— Begin Available data —
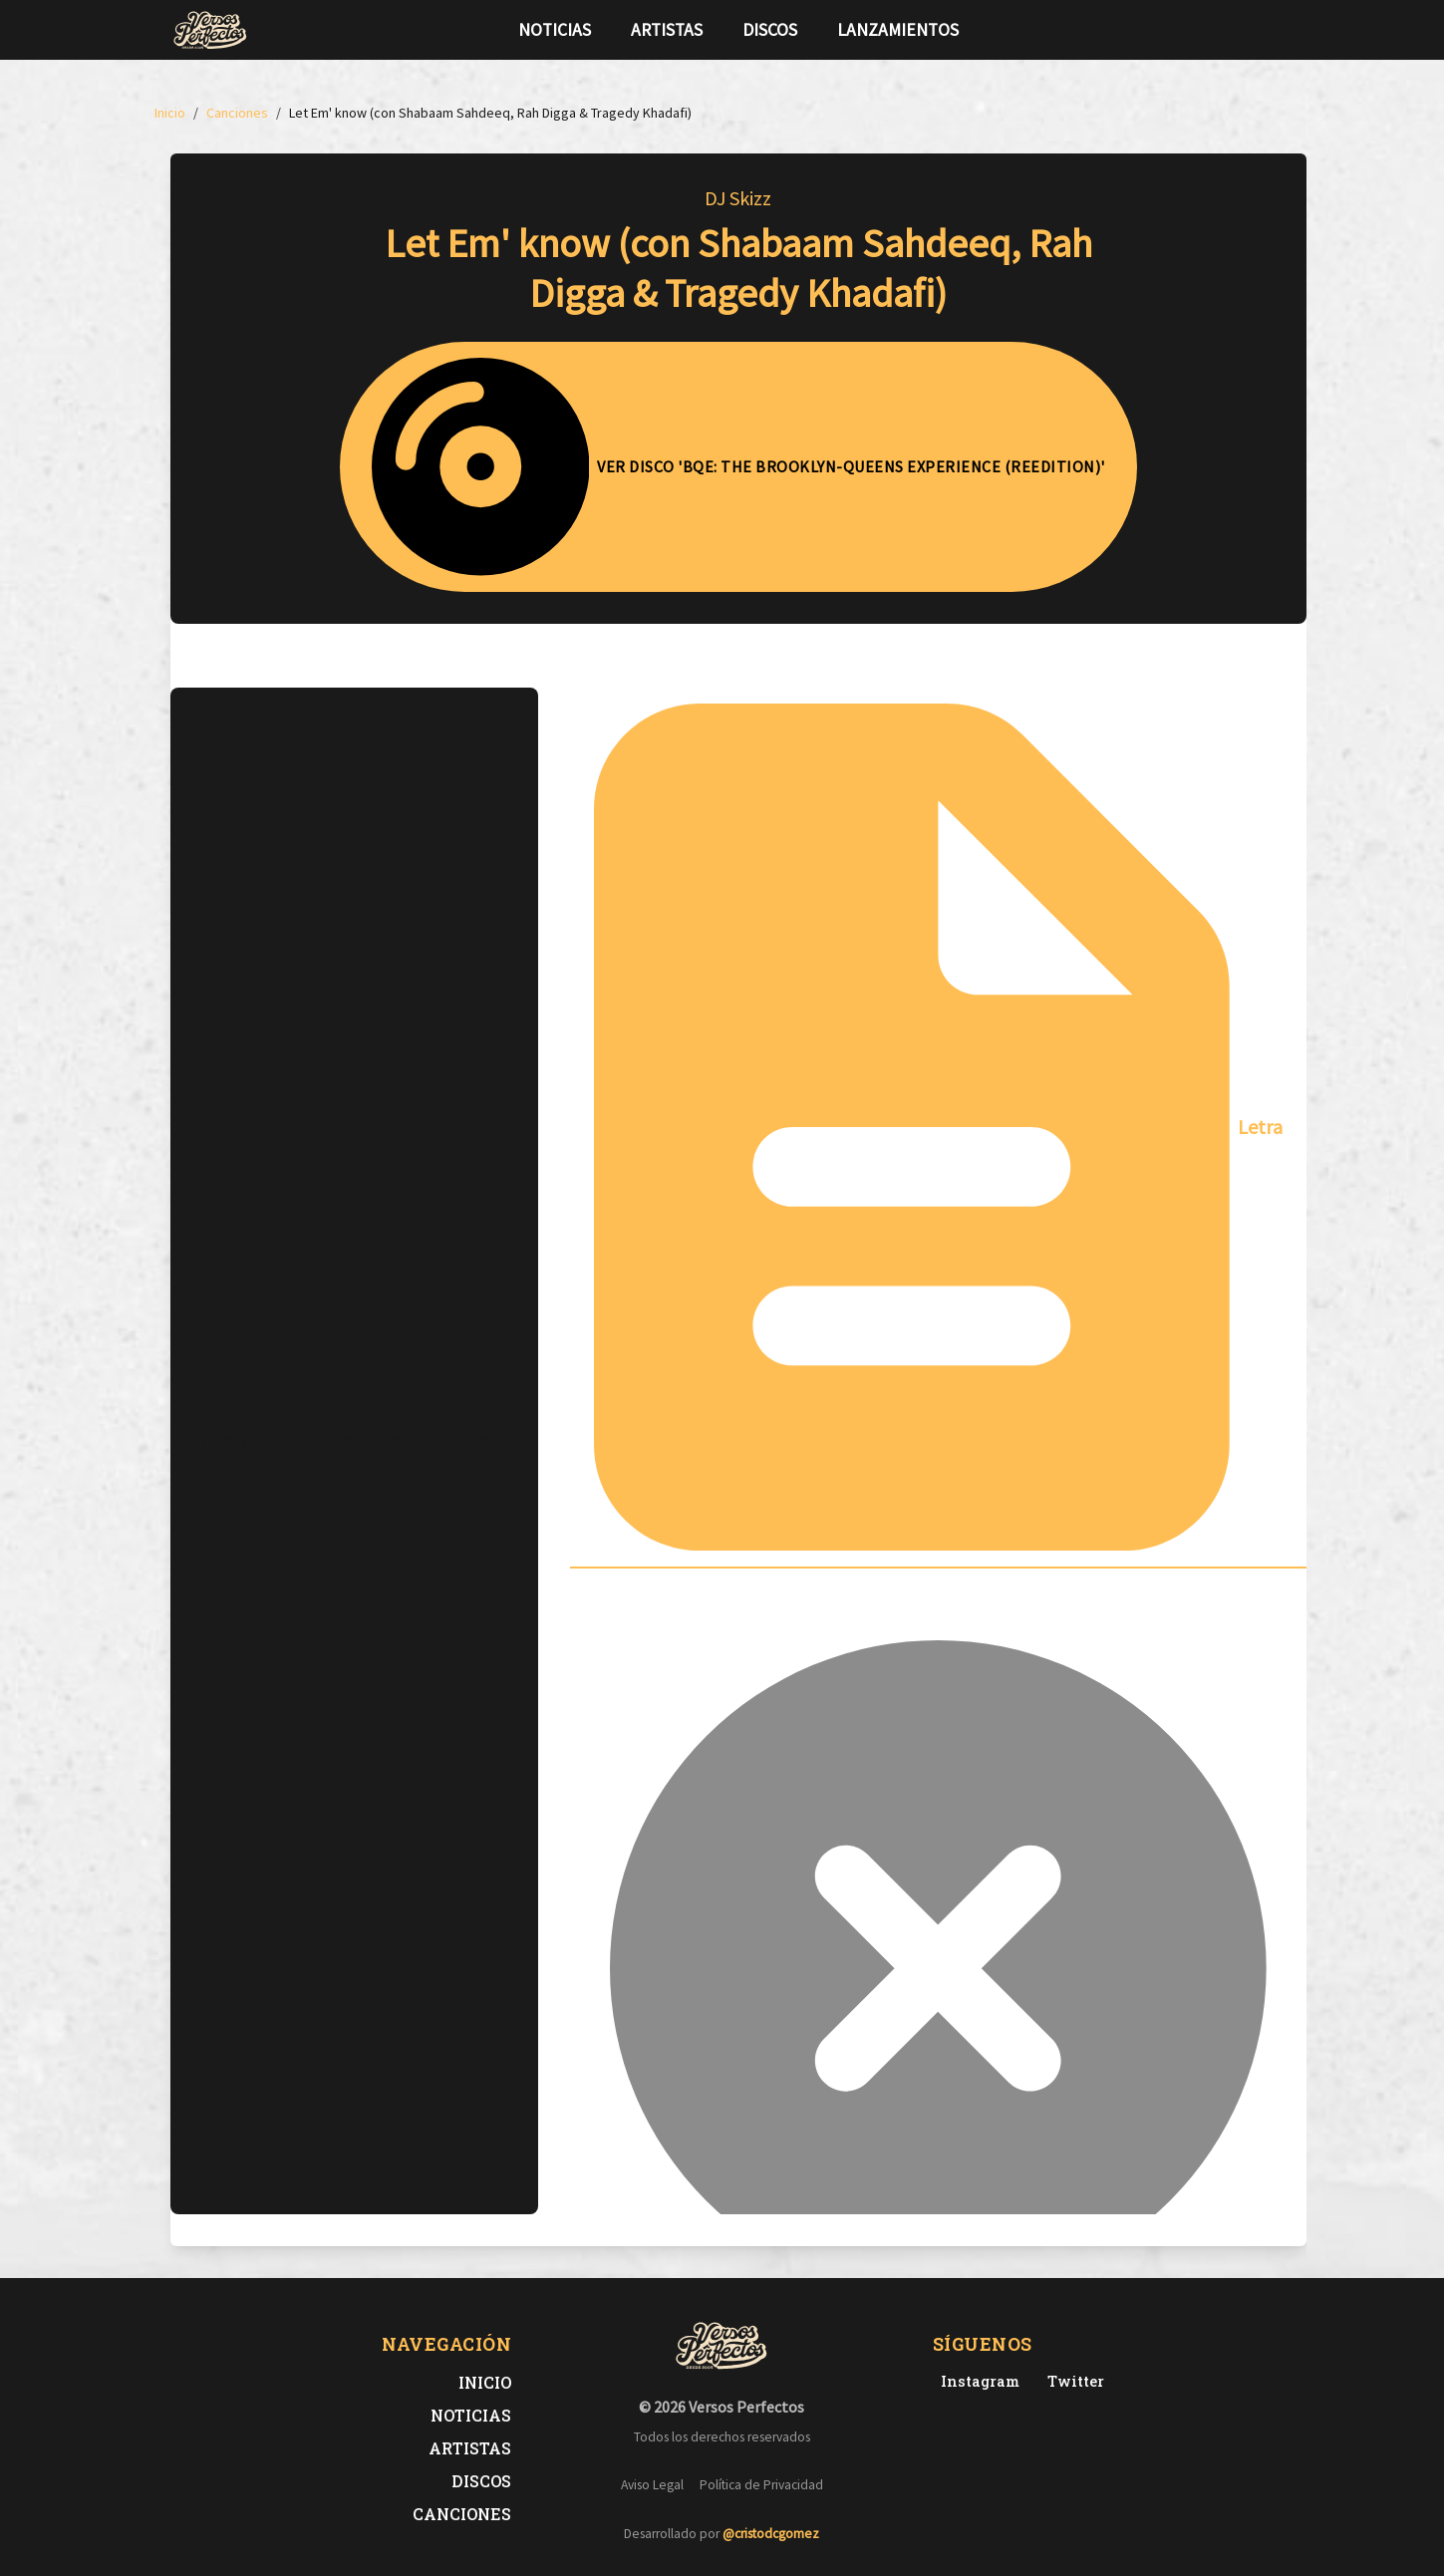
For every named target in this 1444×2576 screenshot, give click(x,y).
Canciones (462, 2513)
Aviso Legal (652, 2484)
— End Available data —
— Begin Available data —
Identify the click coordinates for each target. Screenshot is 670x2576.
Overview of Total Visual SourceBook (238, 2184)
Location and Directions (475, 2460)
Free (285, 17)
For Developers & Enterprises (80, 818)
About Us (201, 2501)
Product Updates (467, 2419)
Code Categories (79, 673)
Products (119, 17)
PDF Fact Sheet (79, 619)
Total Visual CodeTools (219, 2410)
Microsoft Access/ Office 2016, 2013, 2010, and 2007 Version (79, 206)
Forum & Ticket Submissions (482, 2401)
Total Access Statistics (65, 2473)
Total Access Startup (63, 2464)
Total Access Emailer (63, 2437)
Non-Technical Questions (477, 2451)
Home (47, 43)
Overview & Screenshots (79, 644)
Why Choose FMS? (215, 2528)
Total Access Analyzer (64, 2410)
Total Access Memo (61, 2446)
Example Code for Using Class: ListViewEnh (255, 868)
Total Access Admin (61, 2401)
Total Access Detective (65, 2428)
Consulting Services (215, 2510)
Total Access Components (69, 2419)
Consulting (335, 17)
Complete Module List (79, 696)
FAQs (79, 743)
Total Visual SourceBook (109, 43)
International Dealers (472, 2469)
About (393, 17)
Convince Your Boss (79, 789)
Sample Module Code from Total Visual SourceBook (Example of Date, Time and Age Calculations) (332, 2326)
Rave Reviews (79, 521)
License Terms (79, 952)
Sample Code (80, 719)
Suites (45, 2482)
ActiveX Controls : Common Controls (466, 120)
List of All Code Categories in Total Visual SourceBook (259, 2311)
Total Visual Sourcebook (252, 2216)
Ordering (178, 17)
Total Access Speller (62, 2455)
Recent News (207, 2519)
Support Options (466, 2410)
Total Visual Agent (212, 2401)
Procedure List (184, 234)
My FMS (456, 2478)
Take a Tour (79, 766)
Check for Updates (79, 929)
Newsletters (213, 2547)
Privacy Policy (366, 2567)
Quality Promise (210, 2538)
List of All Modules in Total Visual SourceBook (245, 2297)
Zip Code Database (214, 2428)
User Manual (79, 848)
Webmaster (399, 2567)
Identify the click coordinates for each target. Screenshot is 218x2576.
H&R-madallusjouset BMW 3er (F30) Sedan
— End Available data —
Convert the material from the line with "For every named" up to and including the line with "Aviso Legal (652, 2484)" into a two-column CSV with the headers text and answer, one row for each text and its answer. Put every field in quotation marks and turn any line breaks into spaces.

text,answer
"For every named target in this 1444×2576 screenshot, give click(x,y). Canciones","(462, 2513)"
"Aviso Legal","(652, 2484)"